§ Dataset entries:
Start of Block

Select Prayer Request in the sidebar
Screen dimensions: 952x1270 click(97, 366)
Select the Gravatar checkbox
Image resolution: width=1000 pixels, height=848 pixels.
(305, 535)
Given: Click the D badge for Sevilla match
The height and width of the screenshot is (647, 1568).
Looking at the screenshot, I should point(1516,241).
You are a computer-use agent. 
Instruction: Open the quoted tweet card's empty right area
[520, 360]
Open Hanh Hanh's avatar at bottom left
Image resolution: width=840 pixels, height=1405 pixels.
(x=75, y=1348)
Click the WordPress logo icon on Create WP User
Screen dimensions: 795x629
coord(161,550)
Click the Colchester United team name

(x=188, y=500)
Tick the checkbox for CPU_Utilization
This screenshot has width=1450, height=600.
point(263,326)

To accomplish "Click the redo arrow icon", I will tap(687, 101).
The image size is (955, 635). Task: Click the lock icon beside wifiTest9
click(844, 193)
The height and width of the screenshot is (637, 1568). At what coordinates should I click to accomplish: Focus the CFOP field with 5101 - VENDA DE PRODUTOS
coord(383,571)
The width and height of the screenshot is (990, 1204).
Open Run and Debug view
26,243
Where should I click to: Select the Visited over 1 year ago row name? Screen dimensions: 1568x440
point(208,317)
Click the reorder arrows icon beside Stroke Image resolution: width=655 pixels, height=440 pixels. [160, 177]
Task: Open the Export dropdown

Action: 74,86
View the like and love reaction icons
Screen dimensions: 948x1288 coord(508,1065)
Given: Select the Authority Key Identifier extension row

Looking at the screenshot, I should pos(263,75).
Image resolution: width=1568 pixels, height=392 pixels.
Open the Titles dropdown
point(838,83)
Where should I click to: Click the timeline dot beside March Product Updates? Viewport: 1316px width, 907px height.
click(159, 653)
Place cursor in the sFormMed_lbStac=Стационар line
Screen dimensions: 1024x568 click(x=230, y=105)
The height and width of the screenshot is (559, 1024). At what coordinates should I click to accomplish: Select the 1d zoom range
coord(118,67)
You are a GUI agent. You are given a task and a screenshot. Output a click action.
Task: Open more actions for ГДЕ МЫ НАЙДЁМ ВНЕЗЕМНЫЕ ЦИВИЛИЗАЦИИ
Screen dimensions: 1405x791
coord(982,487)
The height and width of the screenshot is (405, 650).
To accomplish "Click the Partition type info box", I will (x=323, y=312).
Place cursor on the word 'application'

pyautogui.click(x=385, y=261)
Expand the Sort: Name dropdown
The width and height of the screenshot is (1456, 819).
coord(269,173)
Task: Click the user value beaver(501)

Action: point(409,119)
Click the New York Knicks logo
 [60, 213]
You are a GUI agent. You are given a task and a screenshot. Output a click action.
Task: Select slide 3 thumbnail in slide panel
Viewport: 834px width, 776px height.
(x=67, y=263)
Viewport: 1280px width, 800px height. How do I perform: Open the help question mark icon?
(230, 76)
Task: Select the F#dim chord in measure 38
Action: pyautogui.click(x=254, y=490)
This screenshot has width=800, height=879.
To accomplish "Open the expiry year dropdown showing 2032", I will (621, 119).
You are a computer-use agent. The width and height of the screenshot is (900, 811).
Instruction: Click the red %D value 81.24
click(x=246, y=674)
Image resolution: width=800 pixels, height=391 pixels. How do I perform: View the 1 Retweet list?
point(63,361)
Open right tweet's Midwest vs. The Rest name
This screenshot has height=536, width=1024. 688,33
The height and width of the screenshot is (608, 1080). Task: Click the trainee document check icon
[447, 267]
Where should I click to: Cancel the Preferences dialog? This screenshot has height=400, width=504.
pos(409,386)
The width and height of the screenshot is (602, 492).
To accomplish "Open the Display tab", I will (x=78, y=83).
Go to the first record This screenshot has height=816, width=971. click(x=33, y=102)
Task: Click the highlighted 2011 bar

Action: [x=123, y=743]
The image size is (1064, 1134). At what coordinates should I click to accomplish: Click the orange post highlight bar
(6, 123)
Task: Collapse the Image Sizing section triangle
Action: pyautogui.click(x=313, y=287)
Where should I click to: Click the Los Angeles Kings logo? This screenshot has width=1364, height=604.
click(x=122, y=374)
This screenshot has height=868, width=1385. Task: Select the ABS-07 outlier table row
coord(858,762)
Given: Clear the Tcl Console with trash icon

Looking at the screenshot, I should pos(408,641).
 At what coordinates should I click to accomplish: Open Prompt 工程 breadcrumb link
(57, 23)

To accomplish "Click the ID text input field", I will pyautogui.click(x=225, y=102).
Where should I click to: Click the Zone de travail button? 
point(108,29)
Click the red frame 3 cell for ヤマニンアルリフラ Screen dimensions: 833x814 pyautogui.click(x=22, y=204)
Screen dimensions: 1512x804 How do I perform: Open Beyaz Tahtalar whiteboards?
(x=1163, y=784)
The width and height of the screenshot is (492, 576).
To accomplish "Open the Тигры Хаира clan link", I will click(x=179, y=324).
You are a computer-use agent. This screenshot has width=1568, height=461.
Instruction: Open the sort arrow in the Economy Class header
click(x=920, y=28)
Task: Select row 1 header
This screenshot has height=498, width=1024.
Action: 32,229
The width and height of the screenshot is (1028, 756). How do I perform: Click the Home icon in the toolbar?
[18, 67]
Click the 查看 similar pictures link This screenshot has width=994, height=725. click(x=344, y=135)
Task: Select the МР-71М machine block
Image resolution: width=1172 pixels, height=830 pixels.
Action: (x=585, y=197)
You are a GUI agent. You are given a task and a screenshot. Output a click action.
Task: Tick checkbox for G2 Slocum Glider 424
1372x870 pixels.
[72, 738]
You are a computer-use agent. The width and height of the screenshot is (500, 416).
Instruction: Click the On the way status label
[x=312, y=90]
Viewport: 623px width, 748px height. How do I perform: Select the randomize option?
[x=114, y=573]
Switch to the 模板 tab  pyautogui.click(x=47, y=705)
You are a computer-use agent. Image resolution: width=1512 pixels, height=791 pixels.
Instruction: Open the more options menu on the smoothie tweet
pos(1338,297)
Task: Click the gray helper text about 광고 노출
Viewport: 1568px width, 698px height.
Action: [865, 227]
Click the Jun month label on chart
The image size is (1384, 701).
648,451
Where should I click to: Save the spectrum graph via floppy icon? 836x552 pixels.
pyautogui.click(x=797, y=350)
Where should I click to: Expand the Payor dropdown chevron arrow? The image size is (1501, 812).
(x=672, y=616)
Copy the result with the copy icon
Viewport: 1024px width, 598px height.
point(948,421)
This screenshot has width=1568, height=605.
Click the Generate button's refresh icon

End of Block

§ TASK ITEM: List all lines above in which the string "computer" appears.

§ SOLVED EXERCISE:
You are a computer-use agent. 
You are a computer-use agent. The width and height of the screenshot is (900, 811).
You are a computer-use agent. This screenshot has width=1568, height=461.
You are a computer-use agent. The width and height of the screenshot is (500, 416).
You are a computer-use agent. Image resolution: width=1512 pixels, height=791 pixels.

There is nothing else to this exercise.